Pietersen-Diergaardt v Fischer (CA 68 of 2007) [2011] NAHC 264 (14 September 2011)


Not Reportable’


CASE NO.: CA 68/2007



IN THE HIGH COURT OF NAMIBIA



In the matter between:


ALEXIS PIETERSEN-DIERGAARDT Appellant


and


PIETER HENDRICK FISCHER Respondent



CORAM: DAMASEB JP et SILUNGWE AJ


Heard on: 2009 July 13

Delivered on: 2011 September 14

_________________________________________________________________


APPEAL JUDGMENT

_________________________________________________________________

SILUNGWE AJ: [1] This is an appeal against a judgment of the Magistrate’s Court for the District of Rehoboth by which the presiding magistrate upheld the respondent’s claims against the appellant for damages for (a) defamation, and (b) malicious prosecution, totaling N$20 000-00. At the hearing of the appeal, the appellant and the respondent were presented by Messrs Marcus and Obbes, respectively.


[2] A brief background is that when this matter arose in June 2001, the appellant was a Magistrate responsible for the District of Rehoboth, while the respondent was a Chief Legal Clerk and, therefore an administrative head of subordinate members of staff at the Rehoboth Magistrate’s Court. In other words the appellant was, at the all material times, the overall head at that Magistrate’s station.


[3] The grounds of appeal in relation to the first claim – the “defamation claim” – are that:


  1. the learned magistrate erred in finding that there was publication of the letter dated 13 June 2001 to the Permanent Secretary of the Ministry of Justice, when the evidence led at the trial clearly established that no such publication in fact took place;


  1. the learned magistrate erred in law in holding that the borders of the defence of qualified privilege were exceeded and/or that the appellant abused the occasion.


[4] With regard to the second claim – the “malicious prosecution claim” – the grounds of appeal are mainly, that:


  1. the learned magistrate erred in law in finding that the appellant set the law in motion, i.e. “was active in setting the wheels of justice in motion”;



  1. the learned magistrate erred in finding that the appellant was well aware of the fact that she would not be able to prove the charge of theft on the available evidence; and


  1. the learned magistrate erred in finding that the wheels of justice were maliciously set in motion by the appellant in respect of the criminal charge against the respondent.

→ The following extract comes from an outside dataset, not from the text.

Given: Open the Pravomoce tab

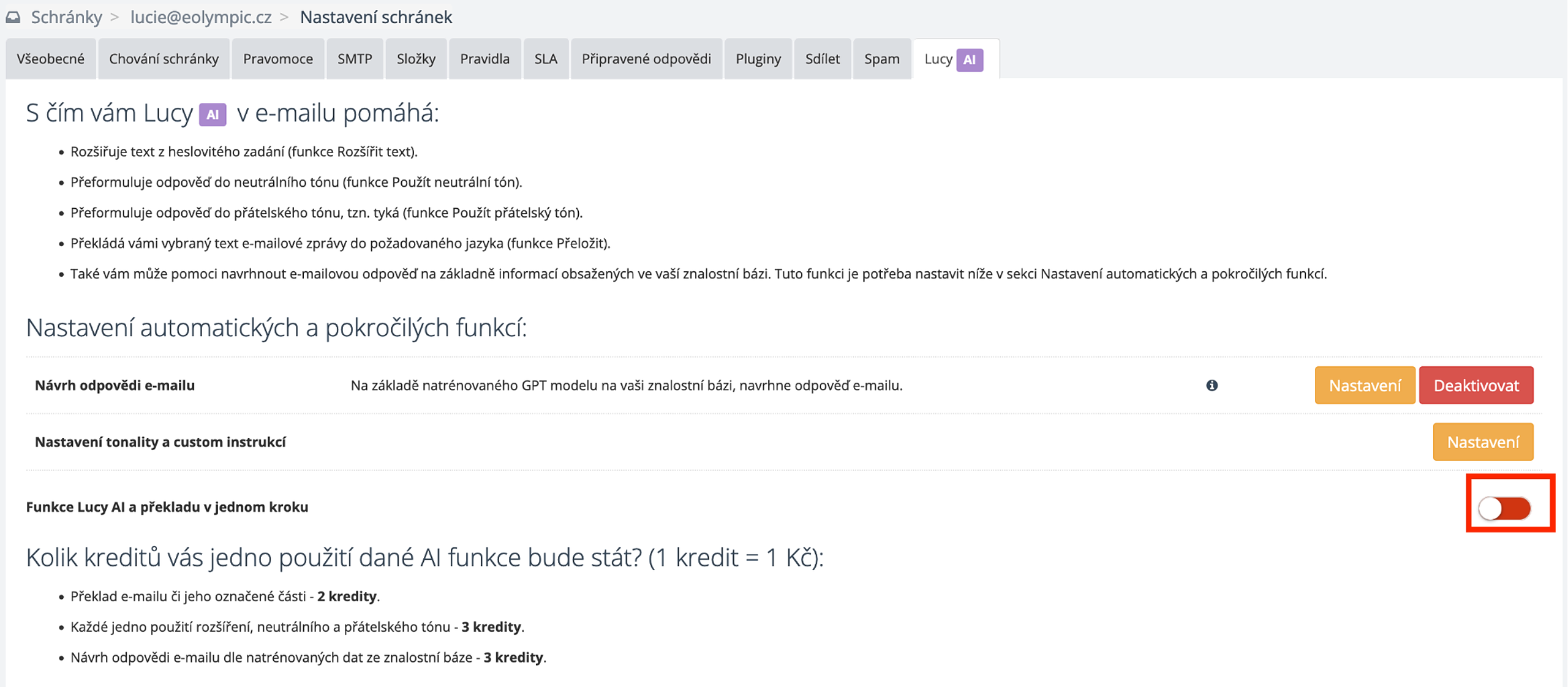Looking at the screenshot, I should point(277,59).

[5] To begin with, the first claim is predicated on publication of defamatory material. The respondent, who was the plaintiff in the court a quo, alleges in his particulars of claim that, on 13th July 2001, the appellant (erstwhile defendant) addressed and published to the Permanent Secretary of the Ministry of Justice, a letter wherein she maliciously made defamatory allegations against him. The words complained of are as follows:


“The staff members of Rehoboth Magistrate’s Court are good and hardworking and disciplined workers, but they cannot uphold this image if they don’t have a compent and co-operative administrative head. Mr Fischer is not competent to work with anybody.


I can therefore not see how he can still supervise them. His behavior sometimes is definitely unethical and an embarrassment to the Ministry of Justice.”


It is further alleged that the appellant’s aforesaid statement is wrongful and defamatory of the respondent and was made with the intention to defame the respondent and injure his reputation; that the statement was understood by the addressee and intended by the appellant to mean that the respondent is incompetent, unethical and unworthy of his position, dishonest, and that his behaviour is such as requiring serious steps to be taken against him, and that, as a consequence, the respondent was injured in his good name, reputation and dignitas and that he suffered damages in the amount of N$25 000-00.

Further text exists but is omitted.